The newly formed BIPOC Task Force was organized to oversee program and policy development around diversity, equity and inclusion. Miller and Davis serve as its co-chairs. Two virtual workshops were held on the topics of racism in integrative medicine and ethics related to race, ethnicity, gender, sexual orientation and age. The Task Force then identified key partnerships with complementary organizations and held a conference that focused on historical and current institutionalized racism, discrimination and bias in health care. 

Davis detailed her experiences as an AIHM Board member and talked some of the BIPOC Task Force’s next steps, including drafting a declaration against racism and inviting the global integrative health community to sign, launching a monthly book club and developing taskforce workgroups to harness interest across various sectors involved with integrative health and health care in general.

AABB’s DEIA Task Force
Celina Montemayor, MD, PhD, from the Canadian Blood Services, spoke about AABB’s DEIA Task Force, its structure and its goals. In 2020, AABB’s Board of Directors, recognizing that actively embracing our differences will make us stronger, unanimously endorsed the establishment of the Task Force. 

The Task Force, Montemayor explained, is not meant to be a static group or a one-time conversation. She envisions it as a plane sitting on the runway, preparing for takeoff, knowing a long flight is ahead. Task Force members are charged with setting the initial roadmap that will ensure AABB actively embraces the DEIA principles. It will recommend resources and develop guiding principles and recommendations, both internally and externally.

Montemayor was invited to facilitate as chair of the DEIA Task Force. “I thought that this was the most meaningful task that I would ever be called to do in my professional life,” she said. Connecting with the community and starting these conversations proved to be a rewarding experience. 

The Task Force partnered with Avenue M Group and meets monthly. It is committed to a dialogue and decisions driven by data, as well as setting goals that will be high-impact, but still achievable, and capable of driving meaningful change. 

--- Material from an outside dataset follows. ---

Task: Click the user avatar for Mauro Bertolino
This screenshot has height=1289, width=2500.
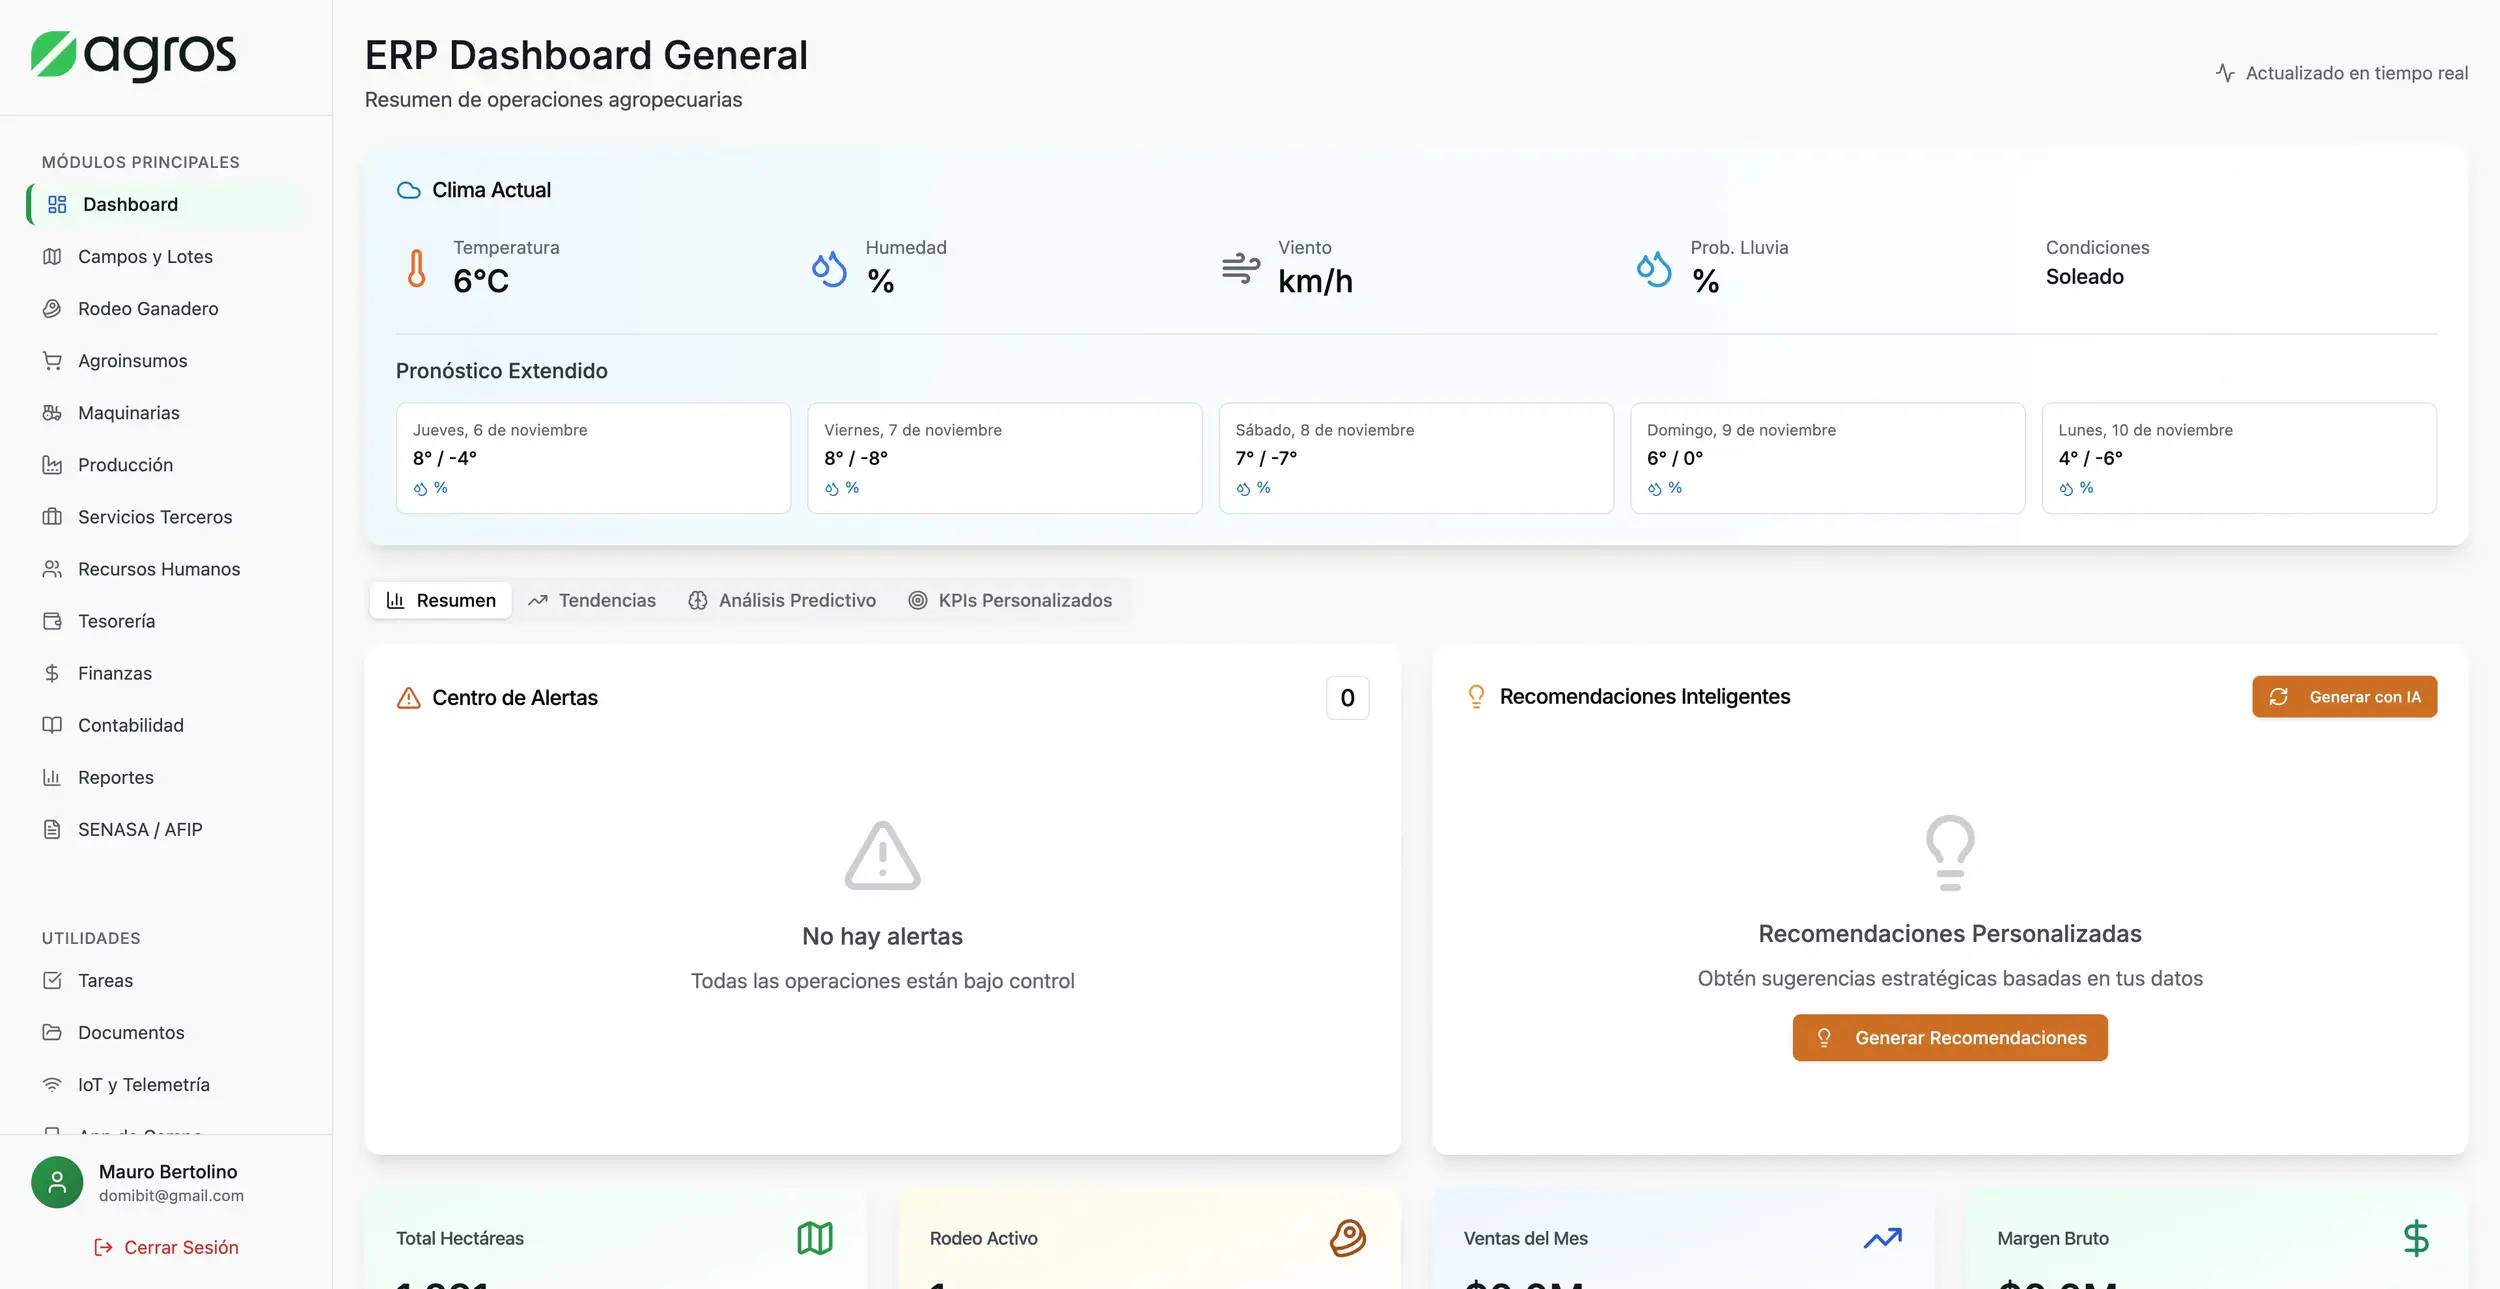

One of its first steps was collecting information through a baseline survey. Session attendees were brought into the fray by being asked: What is the change that you would like to see? What can we do better? Are there any barriers you perceive see that you would like to see removed? What are the DEIA efforts and challenges in your organization?

Montemayor ended her talk with a heartfelt message. “I’d like to close today by inviting you again to have an open dialogue and help us unleash the power of DEIA,” she said. “The dream is that we will move beyond just basic compositional diversity and truly embrace and encompass the whole spectrum of human multidimensionality. Not just race, ethnicity, age and gender but also ideas, perspectives and values and to ensure there is equal treatment and opportunity for all the groups. Let’s work together so that this goal is not lost but that it remains a priority in order to achieve meaningful and long-lasting change.” 

A Message That Resonates
This powerful session resonated with attendees. Feedback in the session’s chat box was overwhelmingly positive, with attendees describing the session as timely, thoughtful, fantastic, informative, important, necessary and stirring. In fact, the accolades continued after the session ended and the speakers left.
Two attendees called it their favorite session of the entire Annual Meeting.

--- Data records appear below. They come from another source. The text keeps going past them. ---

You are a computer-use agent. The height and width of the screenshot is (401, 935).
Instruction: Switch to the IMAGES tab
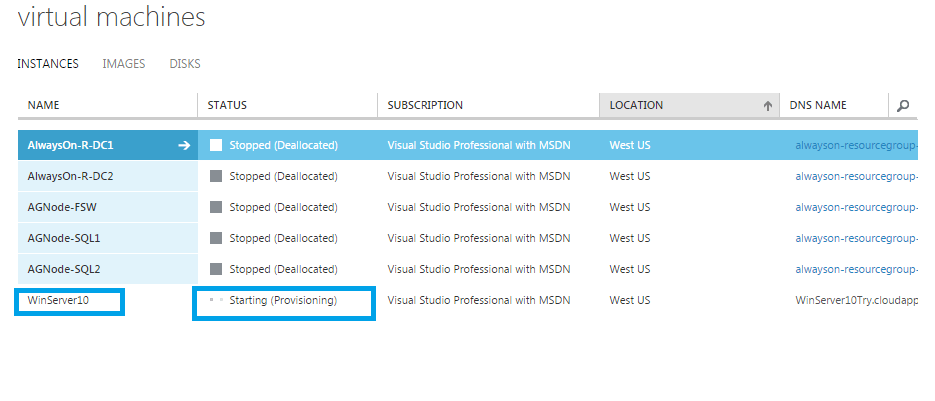(123, 64)
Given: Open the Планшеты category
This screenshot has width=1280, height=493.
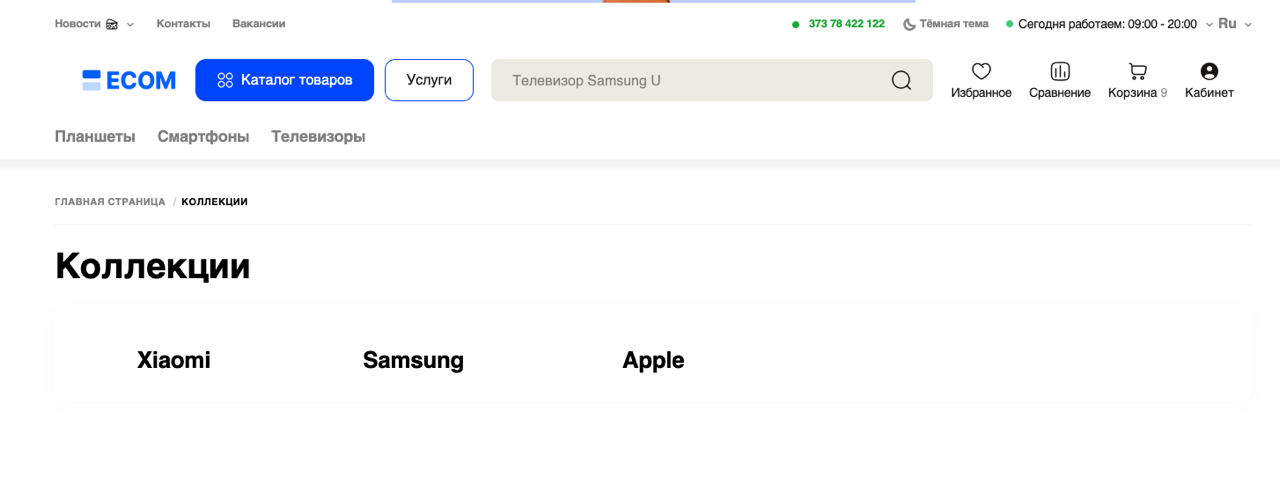Looking at the screenshot, I should 95,136.
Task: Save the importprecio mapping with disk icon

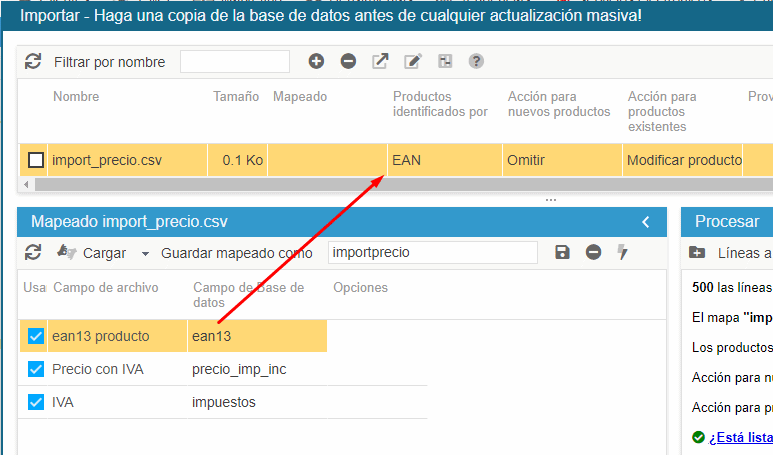Action: tap(562, 253)
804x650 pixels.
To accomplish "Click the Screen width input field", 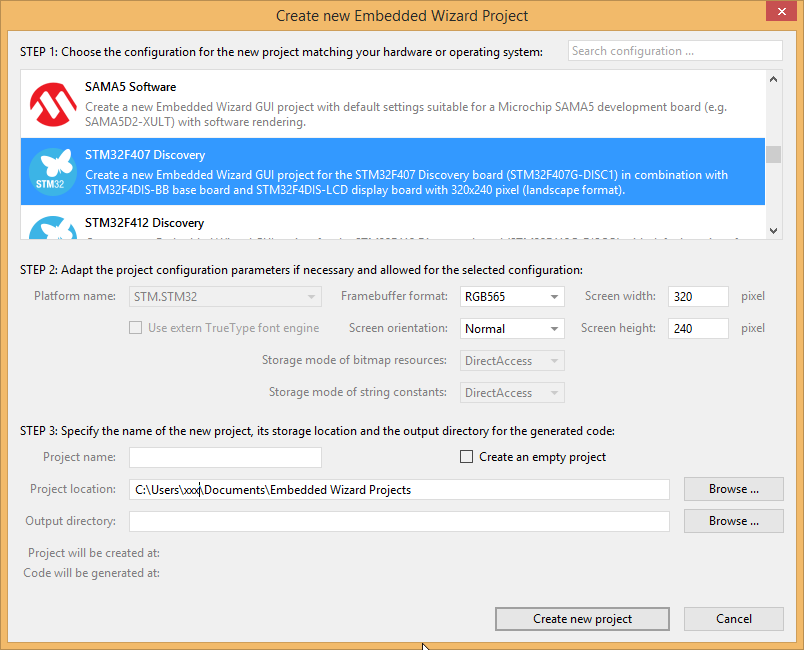I will coord(698,297).
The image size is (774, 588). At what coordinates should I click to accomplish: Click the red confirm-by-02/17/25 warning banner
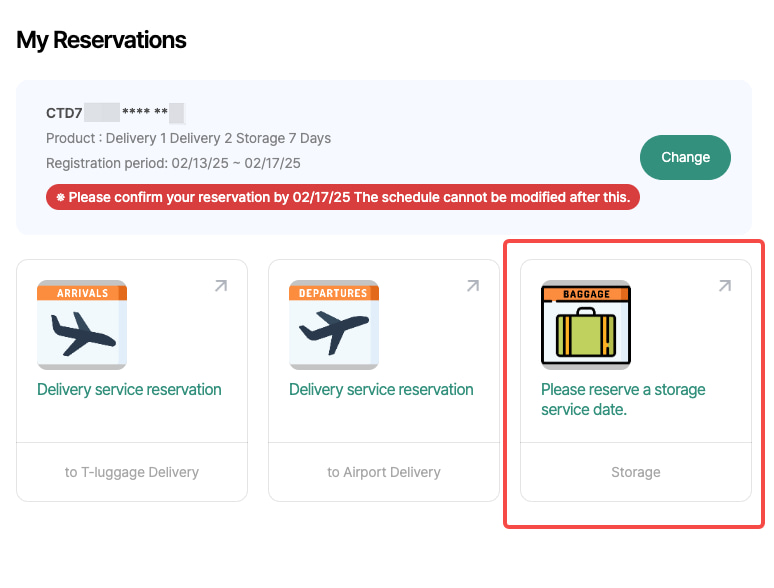[342, 197]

The Q&A session, described by one attendee as engaging and collaborative, brought many issues to light. Questions raised involved racism embedded in hidden curricula in workplaces, the disparity in delay of activation of massive transfusion protocol in cases of obstetric hemorrhage, whether we are doing enough as a community to advocate for equity/structural changes, how laboratories can get involved to help promote health equity and many more. “We have to create the space to have these conversations,” Miller said.

When one white male attendee asked how privileged people like himself can be active partners in meaningful discussions to drive change, Montemayor responded, “Set the stage for everyone to speak, have a voice, and tell us their story.”

As one attendee said, “We need to build new structures. Just tearing down the old will not foster positive change.”